Task: May I please have every record restated word for word, with the images left out?

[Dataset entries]
----
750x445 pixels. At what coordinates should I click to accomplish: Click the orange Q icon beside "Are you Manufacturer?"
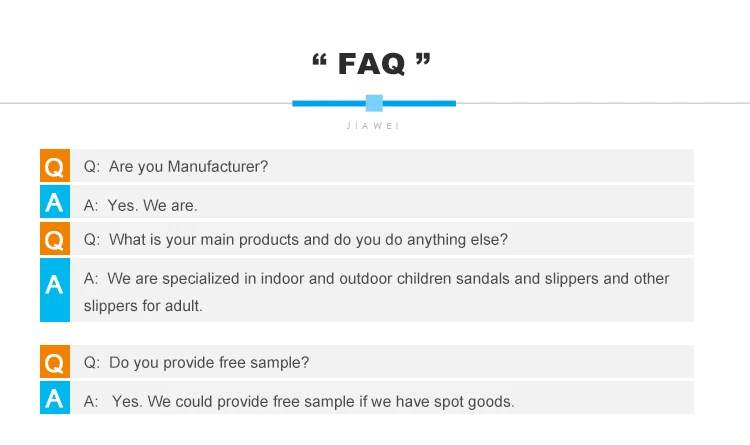pos(55,166)
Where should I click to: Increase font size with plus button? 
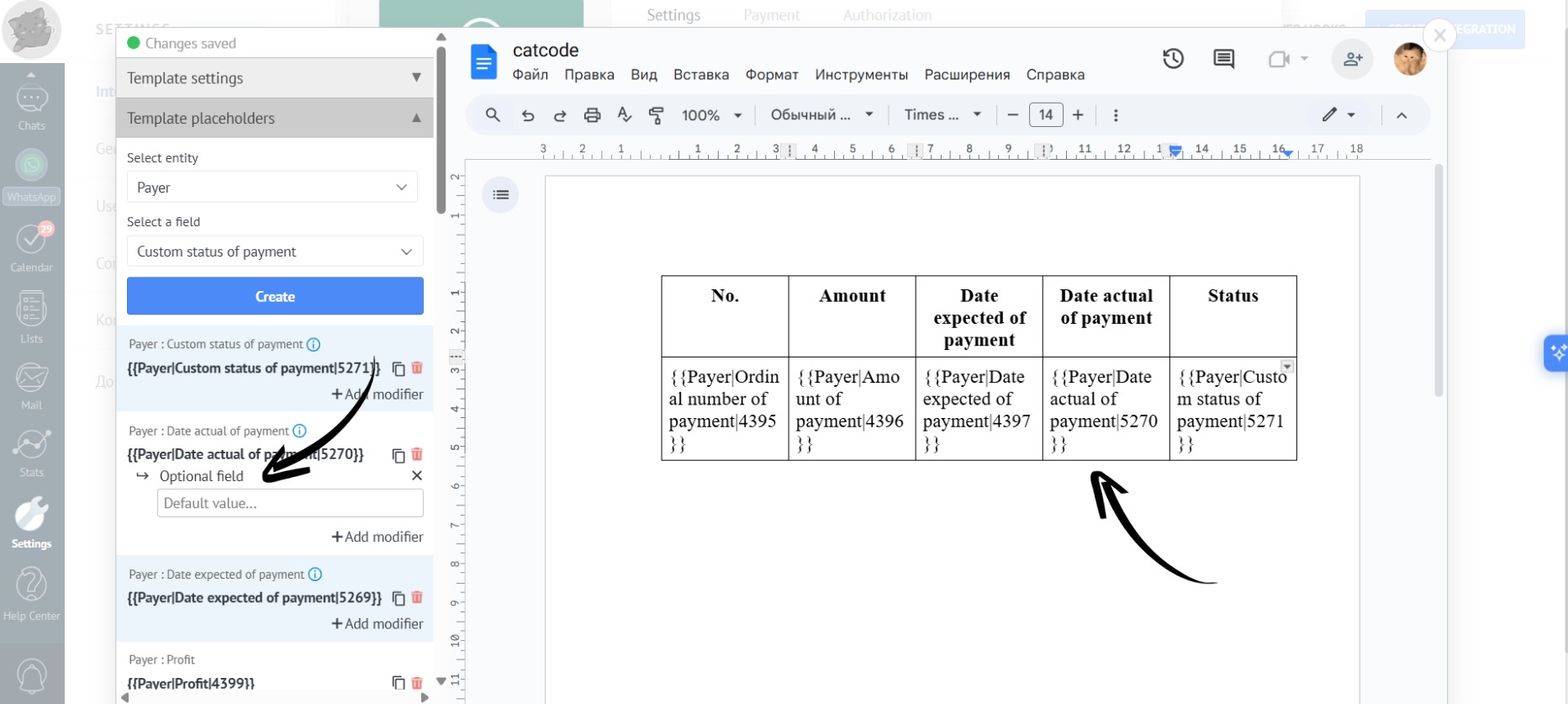click(x=1078, y=115)
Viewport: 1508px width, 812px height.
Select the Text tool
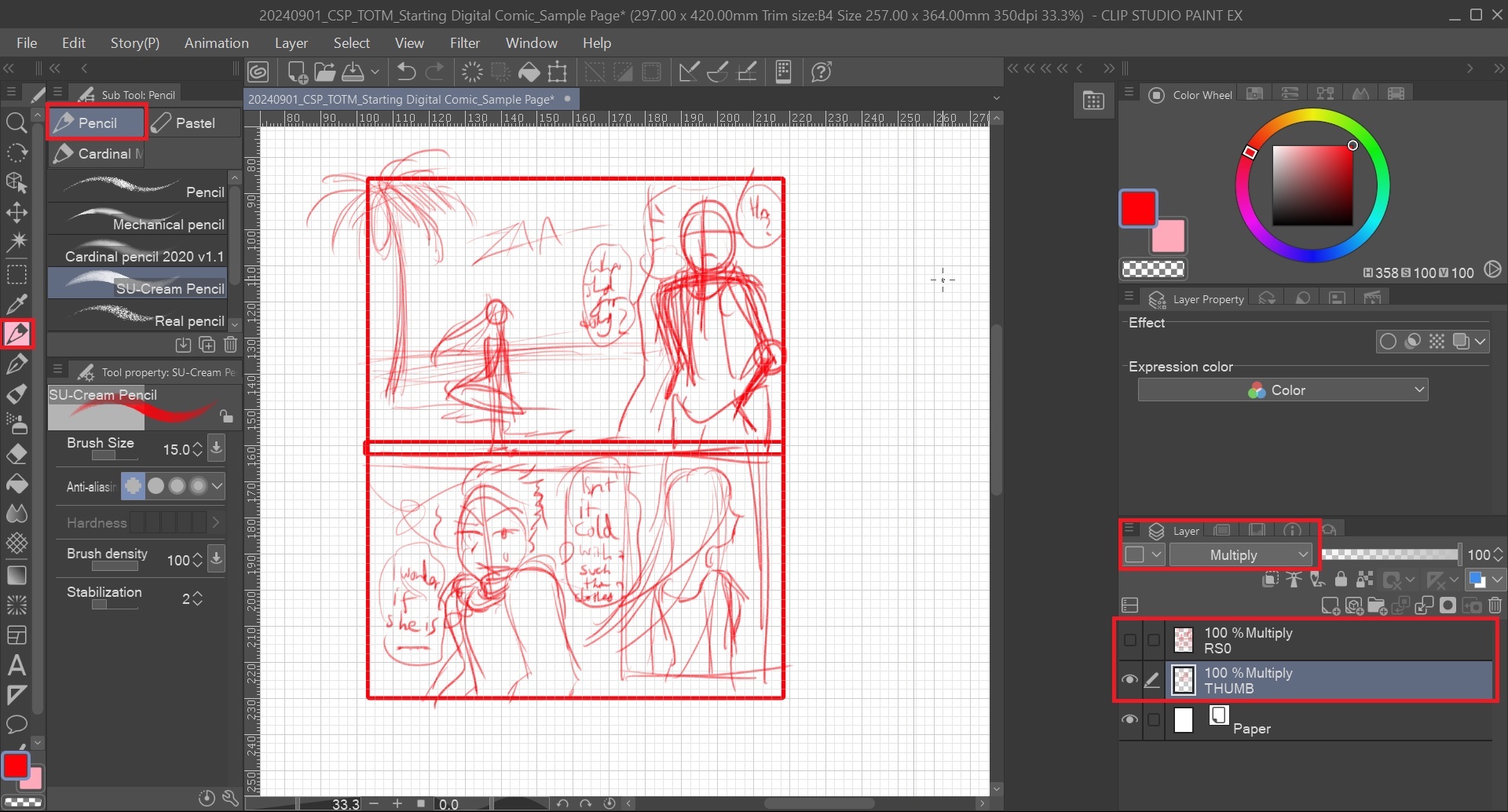point(16,666)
----
Expected output:
750x445 pixels. At what coordinates should I click to accomplish: Click the orange Q icon beside "Are you Manufacturer?"
pos(55,166)
Where should I click to: Increase font size with plus button? 
click(x=1078, y=115)
Viewport: 1508px width, 812px height.
Select the Text tool
point(16,666)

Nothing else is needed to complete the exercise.